Records drawn from a dataset:
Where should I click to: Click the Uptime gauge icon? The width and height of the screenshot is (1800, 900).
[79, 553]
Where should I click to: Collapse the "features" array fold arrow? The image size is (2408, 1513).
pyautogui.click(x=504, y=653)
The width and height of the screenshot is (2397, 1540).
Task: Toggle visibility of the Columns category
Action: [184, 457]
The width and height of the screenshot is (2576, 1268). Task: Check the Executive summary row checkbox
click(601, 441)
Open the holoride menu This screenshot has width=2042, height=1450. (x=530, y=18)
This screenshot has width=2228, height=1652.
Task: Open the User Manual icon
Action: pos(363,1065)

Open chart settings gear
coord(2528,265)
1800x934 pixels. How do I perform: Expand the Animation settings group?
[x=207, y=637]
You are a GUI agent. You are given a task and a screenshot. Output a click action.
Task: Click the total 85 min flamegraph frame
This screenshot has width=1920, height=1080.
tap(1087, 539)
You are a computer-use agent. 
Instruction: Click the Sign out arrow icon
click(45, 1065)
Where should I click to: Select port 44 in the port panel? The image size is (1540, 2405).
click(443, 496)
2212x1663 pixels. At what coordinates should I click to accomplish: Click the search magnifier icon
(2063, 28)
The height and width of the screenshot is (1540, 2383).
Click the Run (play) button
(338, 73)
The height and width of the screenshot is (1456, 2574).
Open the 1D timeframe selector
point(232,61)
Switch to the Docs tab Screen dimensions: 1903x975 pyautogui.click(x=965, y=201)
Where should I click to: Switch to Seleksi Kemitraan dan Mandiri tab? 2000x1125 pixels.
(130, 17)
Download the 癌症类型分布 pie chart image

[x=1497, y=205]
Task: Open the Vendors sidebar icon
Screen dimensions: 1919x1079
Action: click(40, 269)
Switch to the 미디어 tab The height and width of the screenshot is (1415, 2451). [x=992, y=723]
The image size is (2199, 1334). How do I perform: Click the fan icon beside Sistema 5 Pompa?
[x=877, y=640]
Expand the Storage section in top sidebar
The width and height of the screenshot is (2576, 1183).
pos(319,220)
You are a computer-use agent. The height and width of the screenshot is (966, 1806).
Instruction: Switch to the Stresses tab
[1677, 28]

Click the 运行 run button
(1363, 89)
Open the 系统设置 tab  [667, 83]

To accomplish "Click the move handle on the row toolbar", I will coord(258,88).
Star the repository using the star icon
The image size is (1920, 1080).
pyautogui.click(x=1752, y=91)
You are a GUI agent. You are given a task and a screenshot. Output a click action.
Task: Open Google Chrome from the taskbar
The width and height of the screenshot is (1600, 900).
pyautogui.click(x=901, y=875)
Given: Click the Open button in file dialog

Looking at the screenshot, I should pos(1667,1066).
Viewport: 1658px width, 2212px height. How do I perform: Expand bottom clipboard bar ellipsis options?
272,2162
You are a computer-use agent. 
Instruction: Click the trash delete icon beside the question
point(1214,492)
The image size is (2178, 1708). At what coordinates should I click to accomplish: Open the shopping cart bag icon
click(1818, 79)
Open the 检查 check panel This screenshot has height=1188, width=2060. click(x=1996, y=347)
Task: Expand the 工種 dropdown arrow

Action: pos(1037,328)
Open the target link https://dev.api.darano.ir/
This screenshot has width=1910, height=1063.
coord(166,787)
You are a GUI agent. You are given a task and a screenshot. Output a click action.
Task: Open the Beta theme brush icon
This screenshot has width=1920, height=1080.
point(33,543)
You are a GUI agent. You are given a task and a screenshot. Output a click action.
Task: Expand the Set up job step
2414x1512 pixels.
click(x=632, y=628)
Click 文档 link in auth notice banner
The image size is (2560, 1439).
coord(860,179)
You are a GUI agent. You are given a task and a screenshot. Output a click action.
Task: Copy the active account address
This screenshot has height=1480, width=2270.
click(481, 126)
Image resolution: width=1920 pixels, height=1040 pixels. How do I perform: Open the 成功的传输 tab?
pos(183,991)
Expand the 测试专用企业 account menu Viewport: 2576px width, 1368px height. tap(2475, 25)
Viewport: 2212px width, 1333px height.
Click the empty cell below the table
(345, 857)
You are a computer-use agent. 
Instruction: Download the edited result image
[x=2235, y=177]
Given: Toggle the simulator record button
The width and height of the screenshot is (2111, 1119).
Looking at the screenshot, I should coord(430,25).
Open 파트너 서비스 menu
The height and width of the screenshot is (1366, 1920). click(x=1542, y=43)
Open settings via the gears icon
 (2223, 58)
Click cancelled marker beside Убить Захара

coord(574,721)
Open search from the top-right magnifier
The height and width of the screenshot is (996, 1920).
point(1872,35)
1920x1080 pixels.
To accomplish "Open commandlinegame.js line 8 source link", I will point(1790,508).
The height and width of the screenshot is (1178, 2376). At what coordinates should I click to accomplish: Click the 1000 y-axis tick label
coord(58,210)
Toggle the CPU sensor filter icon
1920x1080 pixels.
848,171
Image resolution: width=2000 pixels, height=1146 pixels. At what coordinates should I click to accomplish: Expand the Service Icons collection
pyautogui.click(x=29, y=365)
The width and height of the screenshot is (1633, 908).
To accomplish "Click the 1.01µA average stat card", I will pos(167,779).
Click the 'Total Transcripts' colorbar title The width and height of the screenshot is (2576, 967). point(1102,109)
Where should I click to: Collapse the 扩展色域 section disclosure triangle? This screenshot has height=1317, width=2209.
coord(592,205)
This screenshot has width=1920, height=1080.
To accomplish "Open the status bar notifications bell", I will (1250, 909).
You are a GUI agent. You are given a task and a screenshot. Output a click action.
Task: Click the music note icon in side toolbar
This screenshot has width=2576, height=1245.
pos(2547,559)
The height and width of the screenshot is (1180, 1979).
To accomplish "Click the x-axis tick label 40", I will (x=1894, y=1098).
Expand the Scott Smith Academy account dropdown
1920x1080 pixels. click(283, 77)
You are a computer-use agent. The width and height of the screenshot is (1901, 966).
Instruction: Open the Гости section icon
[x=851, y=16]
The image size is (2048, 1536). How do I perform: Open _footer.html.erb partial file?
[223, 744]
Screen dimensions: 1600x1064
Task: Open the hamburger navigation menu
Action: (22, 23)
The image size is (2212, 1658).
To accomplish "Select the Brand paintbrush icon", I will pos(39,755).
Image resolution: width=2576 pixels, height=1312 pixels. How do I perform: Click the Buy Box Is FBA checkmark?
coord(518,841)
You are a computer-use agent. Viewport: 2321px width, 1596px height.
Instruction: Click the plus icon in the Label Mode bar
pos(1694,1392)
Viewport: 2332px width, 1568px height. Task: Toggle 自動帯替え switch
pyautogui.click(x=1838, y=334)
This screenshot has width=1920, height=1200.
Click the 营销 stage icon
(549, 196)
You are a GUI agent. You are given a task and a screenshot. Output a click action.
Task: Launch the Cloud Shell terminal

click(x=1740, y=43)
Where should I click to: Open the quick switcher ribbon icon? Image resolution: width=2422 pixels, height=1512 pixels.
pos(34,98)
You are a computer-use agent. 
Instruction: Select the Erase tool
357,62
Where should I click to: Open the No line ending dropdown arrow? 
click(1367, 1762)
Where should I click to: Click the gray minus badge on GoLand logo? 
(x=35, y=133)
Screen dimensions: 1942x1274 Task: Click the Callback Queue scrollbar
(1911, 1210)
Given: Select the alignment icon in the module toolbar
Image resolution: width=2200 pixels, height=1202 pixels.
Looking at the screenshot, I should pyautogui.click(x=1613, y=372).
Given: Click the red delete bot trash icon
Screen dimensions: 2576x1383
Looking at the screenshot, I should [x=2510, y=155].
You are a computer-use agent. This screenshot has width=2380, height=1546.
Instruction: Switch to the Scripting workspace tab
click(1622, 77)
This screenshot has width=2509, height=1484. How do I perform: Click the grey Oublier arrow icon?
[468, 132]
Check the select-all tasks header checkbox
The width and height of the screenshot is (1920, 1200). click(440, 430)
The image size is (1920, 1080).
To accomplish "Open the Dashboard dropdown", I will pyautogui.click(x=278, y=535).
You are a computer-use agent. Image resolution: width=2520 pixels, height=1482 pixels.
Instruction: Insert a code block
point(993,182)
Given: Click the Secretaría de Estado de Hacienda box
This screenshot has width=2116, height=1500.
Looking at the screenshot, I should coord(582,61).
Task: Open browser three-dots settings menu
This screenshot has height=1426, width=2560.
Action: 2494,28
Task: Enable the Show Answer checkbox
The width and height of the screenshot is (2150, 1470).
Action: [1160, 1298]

-- What you have to do --
Look back at the entries above and repeat, unchanged, every line from the line holding "Open the holoride" through the line holding "The height and width of the screenshot is (1540, 2383).".

-- Exercise response --
Open the holoride menu This screenshot has width=2042, height=1450. (x=530, y=18)
This screenshot has width=2228, height=1652.
Task: Open the User Manual icon
Action: pos(363,1065)

Open chart settings gear
coord(2528,265)
1800x934 pixels. How do I perform: Expand the Animation settings group?
[x=207, y=637]
You are a GUI agent. You are given a task and a screenshot. Output a click action.
Task: Click the total 85 min flamegraph frame
This screenshot has width=1920, height=1080.
tap(1087, 539)
You are a computer-use agent. 
Instruction: Click the Sign out arrow icon
click(45, 1065)
Where should I click to: Select port 44 in the port panel? The image size is (1540, 2405).
click(443, 496)
2212x1663 pixels. At what coordinates should I click to accomplish: Click the search magnifier icon
(2063, 28)
The height and width of the screenshot is (1540, 2383).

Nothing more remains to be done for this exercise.